=== Text provided ===
Succeeding in Physician Preference Management: 5 Tested Imperatives to Boost Your Efforts

When I consult with healthcare organizations regarding their physician preference contracting initiatives, I often hear remarks such as "We haven’t been successful in physician preference contracting because we can't get our physicians to cooperate." Sometimes, that lack of cooperation signifies a lack of trust, understanding or aligned incentives. But most often, it's due to a lack of communication and an inconsistently applied or poorly defined process.

These five proven imperatives will help improve your success in physician preference management and improve your bottom line.

Communication
Many organizations feel communications with their physicians are good, but are they? Often, supply chain professionals complain that their physicians are uncooperative, yet they never leave their office to visit the physician's workspace or attend physician meetings. To negotiate good physician preference contracts, it is vital to understand the product's purpose and the physician's need for the product or service.

=== Exercise A ===
According to the text on physician preference management, what is most often behind physicians' lack of cooperation?
=== Exercise B ===
Copy the part of the physician preference text that begins at the words "Succeeding in Physician" and stops after "poorly defined process.", with "trust" swapped out for "respect".

=== Data shown ===

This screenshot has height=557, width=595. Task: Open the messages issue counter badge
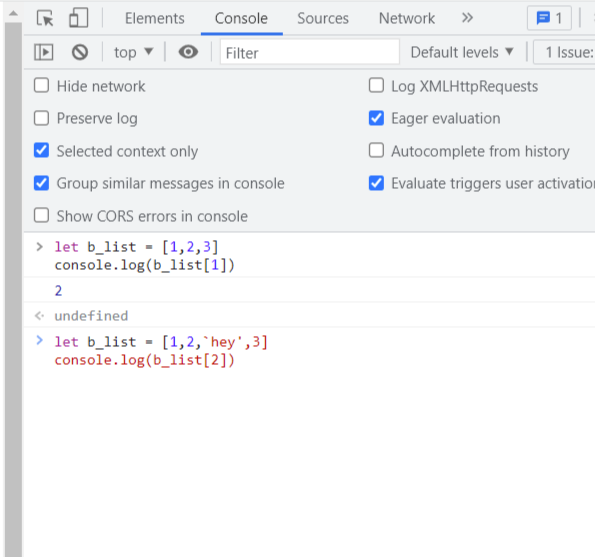tap(549, 18)
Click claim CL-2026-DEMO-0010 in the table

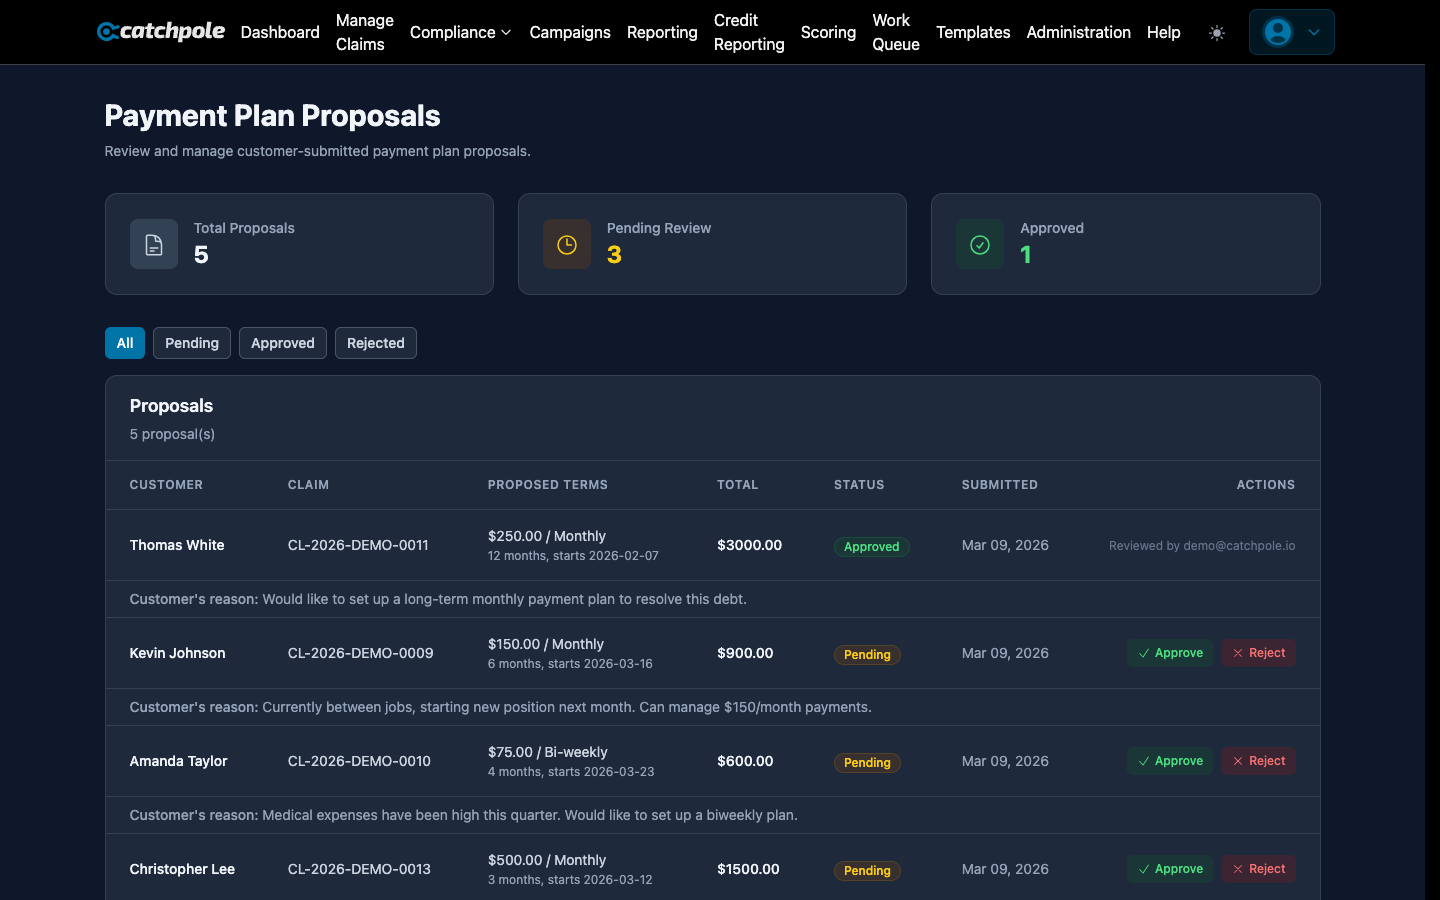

=== Answer section A ===
A lack of communication and an inconsistently applied or poorly defined process.

=== Answer section B ===
Succeeding in Physician Preference Management: 5 Tested Imperatives to Boost Your Efforts

When I consult with healthcare organizations regarding their physician preference contracting initiatives, I often hear remarks such as "We haven’t been successful in physician preference contracting because we can't get our physicians to cooperate." Sometimes, that lack of cooperation signifies a lack of respect, understanding or aligned incentives. But most often, it's due to a lack of communication and an inconsistently applied or poorly defined process.